22. — Le soir est la meilleure saison du jour.
23. — Et tout est encore plus beau que tout.
24. — Je préfère tout.
25. — Mais moi j’étais l’hiver et j’apportais l’hiver, car chacun refait, à chaque heure, le monde à son image.
26. — Les choses semblent revêtues de beauté. Mais leur beauté n’est que la charité du passant.
27. — Et la nuit, c’est fermer les yeux.
28. — Il faudra tout de même une douce longueur de temps pour que le temps use les lumières de ces maisons.
29. — Mais tout cela dont ils jouissent, c’est fini pour moi.
30. — Je ne marcherai plus ici, ni là. Je suis au moment où chaque pas dit adieu.
31. — Et voici qu’un vieux homme descend lentement un escalier. Il le remontera. Celui qui descend au sépulcre ne remontera pas.
32. — Dans une maison, derrière le rideau de la porte, un chant heureux répand son parfum d’immortalité.
33. — La maison profonde, avec ses ouvertures fermées. Pour ceux qui vivent dedans, c’est une chose. Pour ceux qui passent, n’est-ce pas une créature ? Et parce qu’il a plu, ce mur a pleuré.
34. — Une jeune fille marche à ma rencontre. Pourtant, puisque je m’en vais, elle s’en va aussi.
35. — Ici, où on s’attarde, il y a une lumière allumée, qu’on voit. A côté de la lumière, le carré de la maison et la palme sont tout bleus.
36. — Comme le monde était bleu !
37. — J’aime.
38. — Mon Dieu, mon Dieu.
39. — En pensant à ma destinée qui aura passé si vite, j’ai laissé échapper comme un enfant : mon Dieu.
40. — C’est ma bouche et mon regret qui ont parlé, malgré moi.
41. — Je vis ma mère qui était assise, et lui parlai des grandes choses : Voici : je me suis dressé contre le monde.
42. — Elle sortit, à gros efforts, de l’effacement où elle était toujours, et prise d’humilité de parler de ces choses, elle rougissait.
43. — Et même elle laissa le vaisseau où elle préparait à manger.
44. — Et elle dit : Il ne faut pas différer des autres.
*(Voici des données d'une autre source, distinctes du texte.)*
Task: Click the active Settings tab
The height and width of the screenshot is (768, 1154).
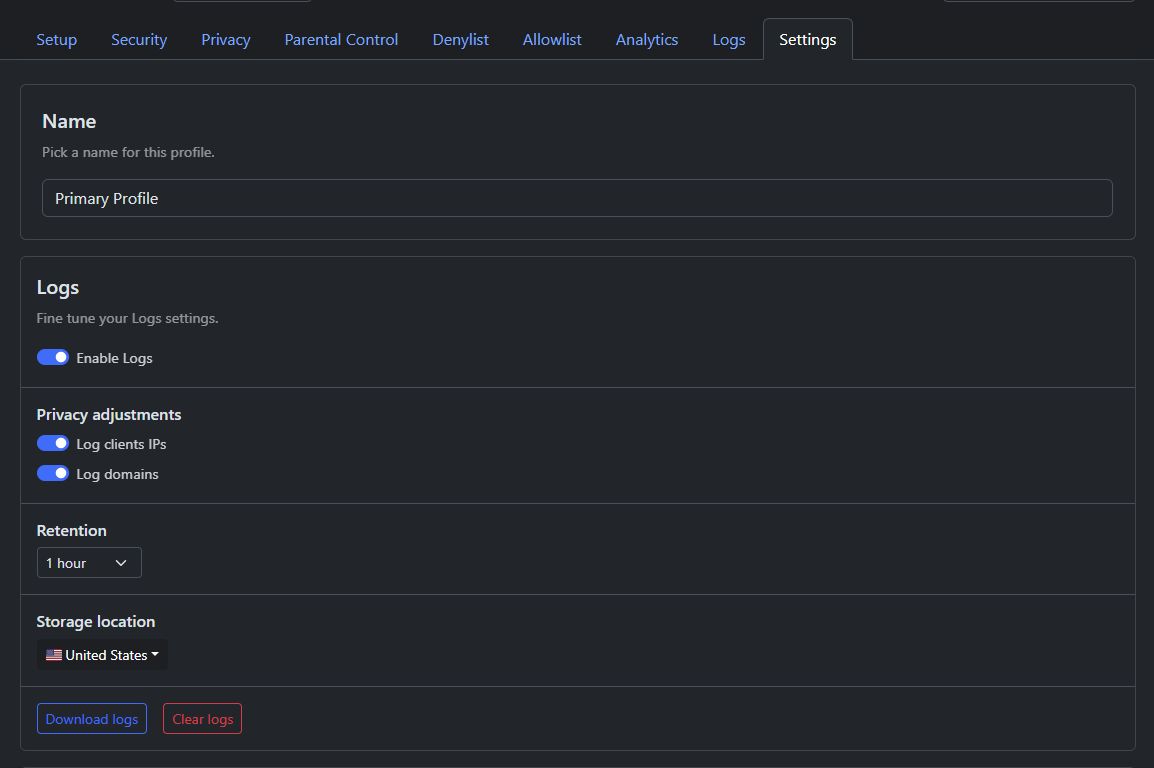Action: (807, 40)
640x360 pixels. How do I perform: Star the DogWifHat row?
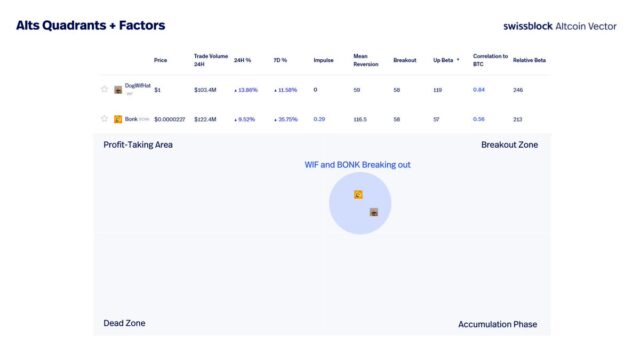click(104, 89)
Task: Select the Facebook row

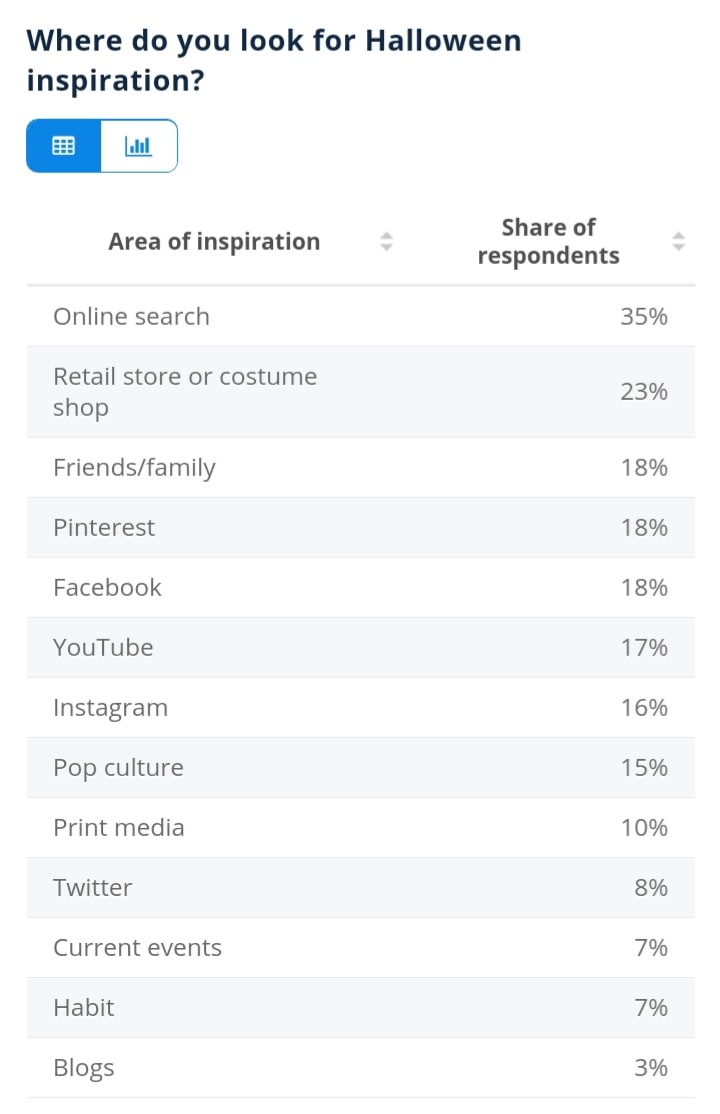Action: coord(361,588)
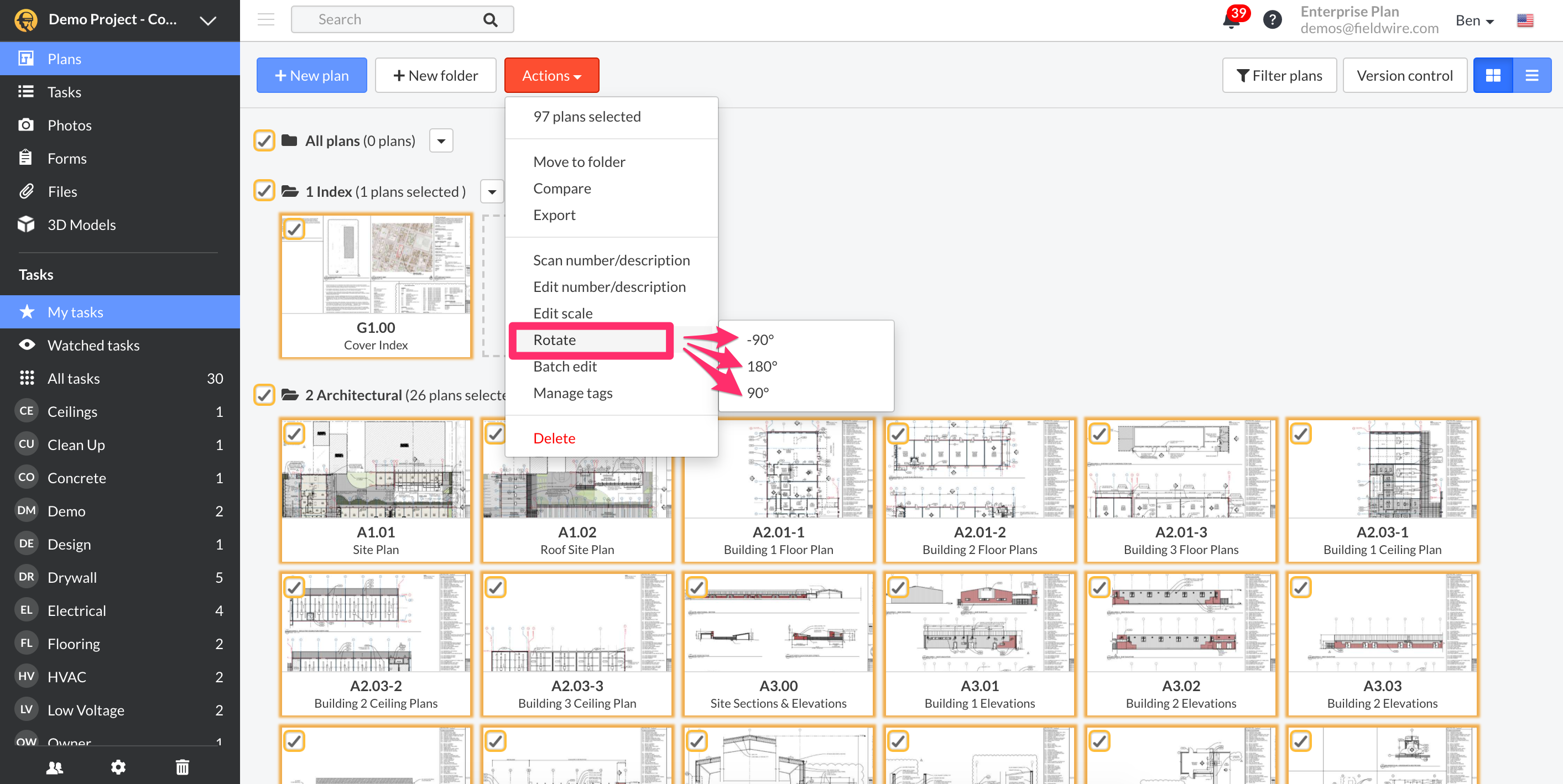This screenshot has width=1563, height=784.
Task: Open the Plans section in the sidebar
Action: (x=65, y=58)
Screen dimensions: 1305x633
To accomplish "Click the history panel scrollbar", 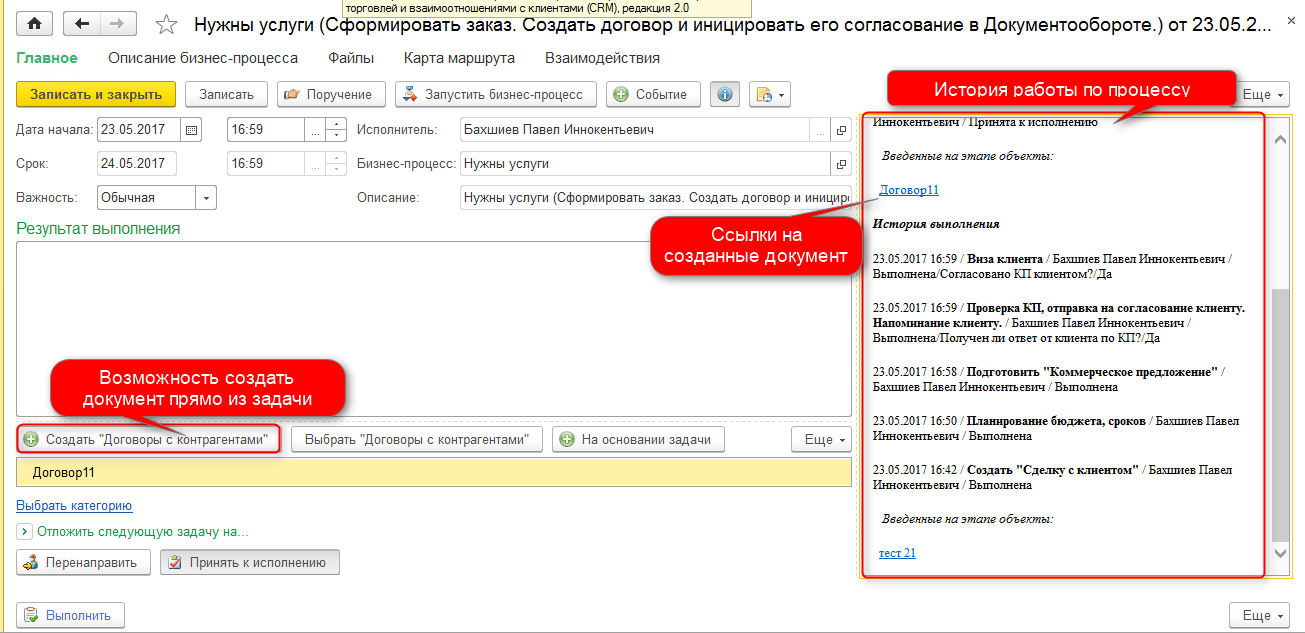I will (1279, 400).
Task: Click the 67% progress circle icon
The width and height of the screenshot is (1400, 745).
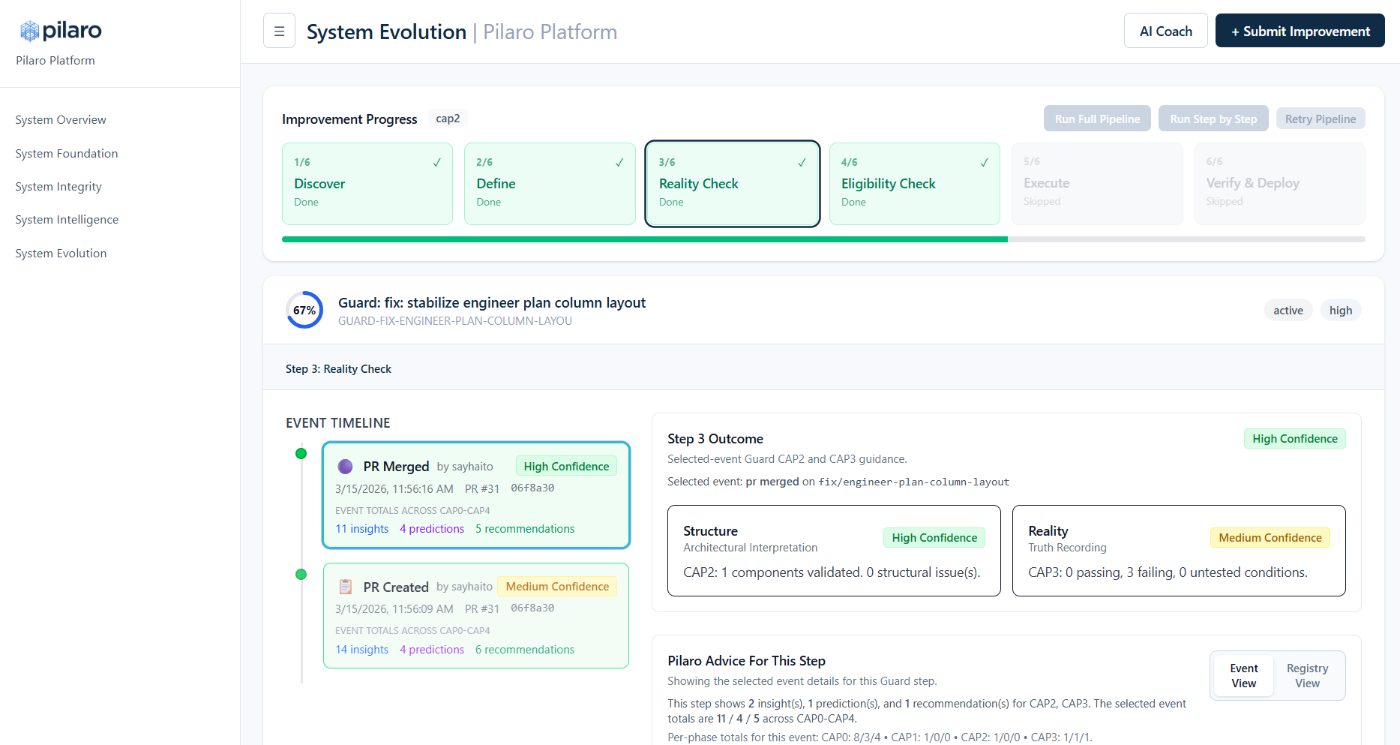Action: 304,310
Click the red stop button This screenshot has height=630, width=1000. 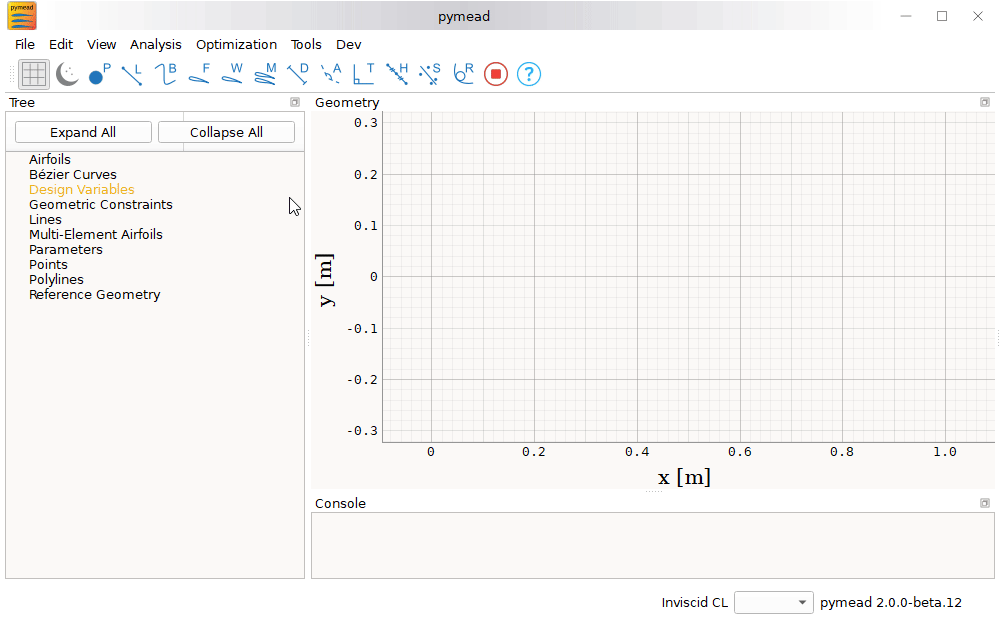pos(495,73)
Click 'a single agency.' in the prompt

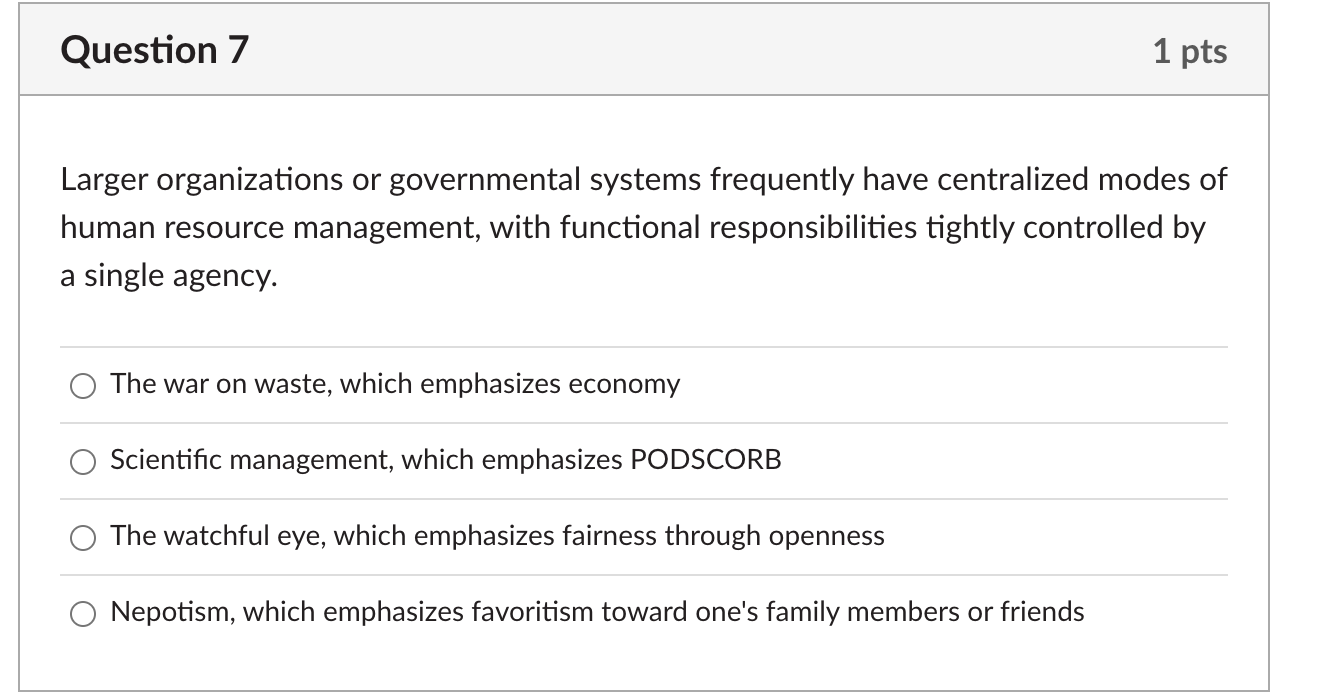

On commence à trouver drôle que tu cries contre ce qui se passe.
45. — Sans doute, quand les gens t’écoutent et te rendent grâces, on est fier.
46. — Mais d’autres disent que tu n’es pas du tout un bon Juif.
47. — Comme je ne disais rien et que les instants passaient, elle se mit à frotter avec ses doigts durcis, une marmite qu’elle avait posée sur ses genoux, pour ne pas perdre de temps, parce que le soir venait et qu’il devait apporter à manger.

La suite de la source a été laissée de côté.